Data excerpts ::
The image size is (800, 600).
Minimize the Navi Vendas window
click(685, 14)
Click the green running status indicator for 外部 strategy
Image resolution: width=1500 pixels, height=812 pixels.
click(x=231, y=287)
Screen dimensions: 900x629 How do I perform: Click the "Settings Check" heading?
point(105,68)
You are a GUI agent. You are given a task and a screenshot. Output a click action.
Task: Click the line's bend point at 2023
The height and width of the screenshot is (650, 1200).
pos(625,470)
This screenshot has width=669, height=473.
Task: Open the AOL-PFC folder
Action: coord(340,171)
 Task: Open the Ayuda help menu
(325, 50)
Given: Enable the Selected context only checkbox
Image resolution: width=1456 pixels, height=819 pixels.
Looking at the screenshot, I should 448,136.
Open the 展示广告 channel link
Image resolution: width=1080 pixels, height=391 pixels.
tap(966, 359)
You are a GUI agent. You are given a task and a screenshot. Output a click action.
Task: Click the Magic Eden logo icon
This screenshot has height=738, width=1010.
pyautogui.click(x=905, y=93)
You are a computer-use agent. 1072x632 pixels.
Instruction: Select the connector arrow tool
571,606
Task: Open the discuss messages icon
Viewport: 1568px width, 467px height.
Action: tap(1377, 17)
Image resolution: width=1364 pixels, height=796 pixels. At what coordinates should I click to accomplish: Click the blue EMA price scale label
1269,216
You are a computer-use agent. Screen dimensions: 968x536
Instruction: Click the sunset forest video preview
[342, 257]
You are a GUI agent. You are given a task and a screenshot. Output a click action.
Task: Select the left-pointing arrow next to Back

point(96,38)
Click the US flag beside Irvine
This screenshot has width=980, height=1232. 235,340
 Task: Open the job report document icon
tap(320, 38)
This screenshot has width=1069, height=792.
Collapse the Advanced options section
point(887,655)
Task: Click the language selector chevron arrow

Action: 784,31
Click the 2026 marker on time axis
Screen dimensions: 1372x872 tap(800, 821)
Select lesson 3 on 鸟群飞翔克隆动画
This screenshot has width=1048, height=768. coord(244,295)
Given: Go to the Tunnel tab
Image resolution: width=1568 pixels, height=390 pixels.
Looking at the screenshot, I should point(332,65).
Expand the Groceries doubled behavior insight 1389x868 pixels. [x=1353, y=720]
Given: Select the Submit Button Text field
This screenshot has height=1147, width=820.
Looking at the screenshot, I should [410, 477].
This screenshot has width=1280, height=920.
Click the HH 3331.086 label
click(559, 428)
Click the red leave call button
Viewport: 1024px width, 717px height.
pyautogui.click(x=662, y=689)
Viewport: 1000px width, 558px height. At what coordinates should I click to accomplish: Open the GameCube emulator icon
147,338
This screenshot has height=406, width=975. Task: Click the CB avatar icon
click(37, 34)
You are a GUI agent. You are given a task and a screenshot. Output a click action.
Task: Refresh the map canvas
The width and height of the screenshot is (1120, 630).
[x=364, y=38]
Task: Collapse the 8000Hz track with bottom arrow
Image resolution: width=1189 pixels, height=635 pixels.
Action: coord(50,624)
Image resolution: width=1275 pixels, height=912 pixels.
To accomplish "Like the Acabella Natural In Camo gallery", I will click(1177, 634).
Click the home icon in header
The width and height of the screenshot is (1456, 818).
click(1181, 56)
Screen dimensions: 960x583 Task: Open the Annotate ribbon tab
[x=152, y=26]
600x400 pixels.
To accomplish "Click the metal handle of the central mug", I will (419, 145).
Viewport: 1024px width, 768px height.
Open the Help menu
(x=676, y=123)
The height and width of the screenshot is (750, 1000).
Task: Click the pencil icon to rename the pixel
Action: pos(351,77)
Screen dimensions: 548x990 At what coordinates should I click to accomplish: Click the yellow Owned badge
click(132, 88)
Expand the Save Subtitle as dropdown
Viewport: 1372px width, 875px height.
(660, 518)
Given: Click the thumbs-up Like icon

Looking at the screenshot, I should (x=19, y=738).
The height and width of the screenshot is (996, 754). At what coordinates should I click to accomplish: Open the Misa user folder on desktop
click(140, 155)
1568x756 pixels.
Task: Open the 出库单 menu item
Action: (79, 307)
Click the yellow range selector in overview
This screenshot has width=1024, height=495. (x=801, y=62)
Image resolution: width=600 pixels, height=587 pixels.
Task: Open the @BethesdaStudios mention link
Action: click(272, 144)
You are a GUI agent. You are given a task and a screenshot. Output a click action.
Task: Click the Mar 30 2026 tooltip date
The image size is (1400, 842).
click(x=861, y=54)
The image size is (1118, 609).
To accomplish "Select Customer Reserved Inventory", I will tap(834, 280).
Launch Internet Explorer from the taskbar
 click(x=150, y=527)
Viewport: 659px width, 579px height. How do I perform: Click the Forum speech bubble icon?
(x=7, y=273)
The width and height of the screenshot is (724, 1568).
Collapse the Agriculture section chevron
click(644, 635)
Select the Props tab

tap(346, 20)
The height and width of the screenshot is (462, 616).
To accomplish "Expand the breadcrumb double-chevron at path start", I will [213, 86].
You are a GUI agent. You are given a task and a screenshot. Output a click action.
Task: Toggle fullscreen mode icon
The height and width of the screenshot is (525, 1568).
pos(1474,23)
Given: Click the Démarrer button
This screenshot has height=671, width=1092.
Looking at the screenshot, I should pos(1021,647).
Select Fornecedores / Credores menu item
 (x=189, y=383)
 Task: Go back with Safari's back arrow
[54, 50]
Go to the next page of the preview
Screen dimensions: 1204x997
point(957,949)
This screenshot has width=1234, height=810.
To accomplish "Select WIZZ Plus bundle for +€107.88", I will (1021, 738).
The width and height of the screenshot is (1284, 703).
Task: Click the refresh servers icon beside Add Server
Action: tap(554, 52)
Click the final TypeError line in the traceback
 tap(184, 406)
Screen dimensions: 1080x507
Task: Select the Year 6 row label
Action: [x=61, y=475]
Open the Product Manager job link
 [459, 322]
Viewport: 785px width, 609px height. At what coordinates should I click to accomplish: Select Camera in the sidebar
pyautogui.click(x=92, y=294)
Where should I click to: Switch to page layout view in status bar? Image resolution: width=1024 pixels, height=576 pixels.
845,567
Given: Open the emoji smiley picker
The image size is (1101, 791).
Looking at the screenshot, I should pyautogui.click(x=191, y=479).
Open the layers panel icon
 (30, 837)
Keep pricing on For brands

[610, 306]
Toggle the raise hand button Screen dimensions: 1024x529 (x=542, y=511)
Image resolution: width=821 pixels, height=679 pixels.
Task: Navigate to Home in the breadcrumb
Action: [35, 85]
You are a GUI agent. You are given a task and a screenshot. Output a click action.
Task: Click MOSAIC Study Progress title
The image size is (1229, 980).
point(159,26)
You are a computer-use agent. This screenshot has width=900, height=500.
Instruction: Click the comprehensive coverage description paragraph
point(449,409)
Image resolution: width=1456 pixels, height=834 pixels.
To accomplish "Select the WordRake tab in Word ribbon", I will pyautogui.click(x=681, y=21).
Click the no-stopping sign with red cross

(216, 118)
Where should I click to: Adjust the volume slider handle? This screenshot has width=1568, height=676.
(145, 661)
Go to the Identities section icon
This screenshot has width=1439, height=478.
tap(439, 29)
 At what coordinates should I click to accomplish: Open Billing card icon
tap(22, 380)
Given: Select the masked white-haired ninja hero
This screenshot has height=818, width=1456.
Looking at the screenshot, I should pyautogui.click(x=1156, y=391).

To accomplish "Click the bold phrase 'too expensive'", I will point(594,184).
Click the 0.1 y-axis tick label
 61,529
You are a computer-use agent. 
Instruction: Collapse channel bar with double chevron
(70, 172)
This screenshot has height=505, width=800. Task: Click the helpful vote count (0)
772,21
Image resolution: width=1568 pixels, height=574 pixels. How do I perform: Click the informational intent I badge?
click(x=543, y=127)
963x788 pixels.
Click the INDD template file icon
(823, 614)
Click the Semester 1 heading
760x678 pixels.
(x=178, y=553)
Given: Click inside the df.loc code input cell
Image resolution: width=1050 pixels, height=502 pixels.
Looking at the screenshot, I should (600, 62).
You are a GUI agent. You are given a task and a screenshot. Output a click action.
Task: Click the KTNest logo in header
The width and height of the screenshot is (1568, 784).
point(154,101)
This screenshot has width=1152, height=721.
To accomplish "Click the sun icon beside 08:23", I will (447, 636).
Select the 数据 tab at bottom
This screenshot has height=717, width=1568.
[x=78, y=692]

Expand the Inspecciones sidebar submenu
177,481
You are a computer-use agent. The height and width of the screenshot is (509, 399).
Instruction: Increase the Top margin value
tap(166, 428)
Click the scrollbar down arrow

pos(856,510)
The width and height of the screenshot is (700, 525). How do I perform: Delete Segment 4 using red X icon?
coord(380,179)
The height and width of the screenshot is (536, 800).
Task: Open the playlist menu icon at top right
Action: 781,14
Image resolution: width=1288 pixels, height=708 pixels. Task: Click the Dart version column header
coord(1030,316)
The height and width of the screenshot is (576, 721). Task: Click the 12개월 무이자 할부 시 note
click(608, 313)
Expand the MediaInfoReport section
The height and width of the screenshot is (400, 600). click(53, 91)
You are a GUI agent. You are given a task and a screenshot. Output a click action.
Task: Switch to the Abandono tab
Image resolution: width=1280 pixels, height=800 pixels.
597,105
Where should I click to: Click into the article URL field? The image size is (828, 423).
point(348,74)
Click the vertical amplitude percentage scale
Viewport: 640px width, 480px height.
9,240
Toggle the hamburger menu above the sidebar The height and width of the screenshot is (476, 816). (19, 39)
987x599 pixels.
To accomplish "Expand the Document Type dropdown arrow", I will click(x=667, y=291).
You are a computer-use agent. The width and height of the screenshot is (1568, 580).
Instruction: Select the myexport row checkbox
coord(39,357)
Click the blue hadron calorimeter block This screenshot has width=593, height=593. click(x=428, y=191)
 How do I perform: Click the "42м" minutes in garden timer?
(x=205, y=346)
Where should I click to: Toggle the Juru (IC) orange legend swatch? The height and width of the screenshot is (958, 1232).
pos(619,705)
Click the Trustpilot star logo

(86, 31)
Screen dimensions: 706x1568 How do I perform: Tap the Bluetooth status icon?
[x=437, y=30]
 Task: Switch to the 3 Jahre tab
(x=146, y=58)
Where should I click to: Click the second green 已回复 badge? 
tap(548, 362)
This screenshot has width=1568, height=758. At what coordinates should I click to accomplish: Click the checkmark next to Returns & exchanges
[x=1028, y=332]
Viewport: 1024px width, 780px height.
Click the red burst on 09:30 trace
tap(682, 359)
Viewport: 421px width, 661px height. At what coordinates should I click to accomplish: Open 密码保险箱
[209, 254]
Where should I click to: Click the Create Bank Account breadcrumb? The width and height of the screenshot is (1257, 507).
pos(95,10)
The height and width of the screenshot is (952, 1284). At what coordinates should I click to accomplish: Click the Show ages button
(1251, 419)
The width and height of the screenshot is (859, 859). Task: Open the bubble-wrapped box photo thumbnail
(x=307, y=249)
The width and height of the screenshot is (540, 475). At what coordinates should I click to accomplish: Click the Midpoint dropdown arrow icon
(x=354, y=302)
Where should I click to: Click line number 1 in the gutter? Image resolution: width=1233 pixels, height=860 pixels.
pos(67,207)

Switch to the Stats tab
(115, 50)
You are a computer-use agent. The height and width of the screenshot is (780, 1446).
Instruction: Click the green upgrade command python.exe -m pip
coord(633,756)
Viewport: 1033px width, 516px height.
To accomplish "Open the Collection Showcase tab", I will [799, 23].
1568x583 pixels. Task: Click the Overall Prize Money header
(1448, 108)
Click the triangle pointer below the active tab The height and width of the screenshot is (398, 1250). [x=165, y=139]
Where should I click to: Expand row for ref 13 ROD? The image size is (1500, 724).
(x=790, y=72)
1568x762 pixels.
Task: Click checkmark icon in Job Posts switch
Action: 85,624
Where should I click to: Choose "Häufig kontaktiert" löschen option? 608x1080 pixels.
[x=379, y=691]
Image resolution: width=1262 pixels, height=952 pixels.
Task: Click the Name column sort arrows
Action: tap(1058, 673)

The problem :: Go through the data above and copy each line in which "bottom" appears.

Response ::
Task: Collapse the 8000Hz track with bottom arrow
Select the 数据 tab at bottom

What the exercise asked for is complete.